The people of this world are much the same
as coffee beans inside the grinder's mill;
one's first, one's later and one's later still
but all are going down towards one doom..


The sonnets are written in Romanesco, a dialect spoken apparently by the original inhabitants of Rome, and still spoken today, it's the language of the street and Belli's project was to capture it in it's raw unadulterated form. The poems feel incredibly modern, in their observance of the minutiae of every day life (the nipple pain of a breast-feeding mum); their unabashed rudeness (a whole sonnet to different names of what my son would call 'privates'); a Jerry-Springer-the-Opera-approach to blasphemy (descriptions of the best confessional booth to grab an intimate moment); and their black-humour cynicism (as the coffee grinder excerpt above testifies).

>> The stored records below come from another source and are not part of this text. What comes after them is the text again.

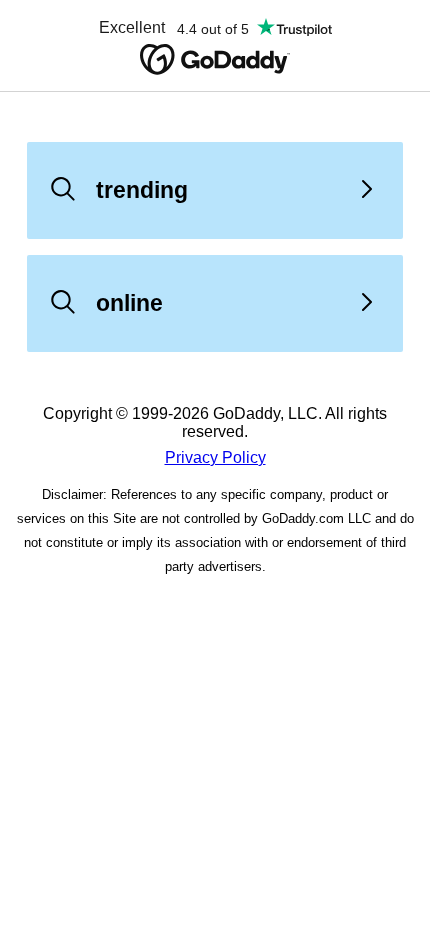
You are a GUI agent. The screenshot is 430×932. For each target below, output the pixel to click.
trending (142, 190)
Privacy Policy (215, 457)
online (129, 303)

But reading the brief biography of Belli that comes with the poems, it's fascinating to see what a compromised character Belli himself was. The bulk of his sonnets come from a period in his life in which he was lucky enough to find himself a wealthy wife, from which position of luxury he could afford to undertake the radical and daring work - brazenly criticizing authority and corruption, openly exposing society's most hidden and uncomfortable truths - that the sonnets represent. But when his wife died and he was forced to earn a living, he quickly turned coat and cosied up to the establishment, even re-joining and eventually becoming president of a the fusty writer's association "Accademia Tiberina" from which he had once flamboyantly resigned "for ever". He wrote strongly against liberal causes he had once subscribed to; and turned his back on his Romanesco project to the extent that he very nearly burned the entire collection.

But the biographer argues that it is Belli's compromised character that allowed him to see the frailty in others.

"it is the morals culpability that Belli shares with his targets, his lack of angst in the face of moral contradiction, that endows him with the power to portray the compromised people of Rome and capture their complex humanity"

This confirms one of my many slowly-developing pet-theories, that in some cases at least, the work for which an artist is best remembered emerges from a part of the artist, with which the artist themselves is not entirely comfortable. I guess there is an element in all art that shocks - if something is a truly new vision it will take society a while to adjust to it; but this takes that idea a stage further - it is the idea that the vision is a shock to the artist themselves. How are we, as artists, supposed to reconcile these opposing voices within ourselves, and to recognise that our best work may sometimes be that which we are most tempted to guiltily consign to the flames?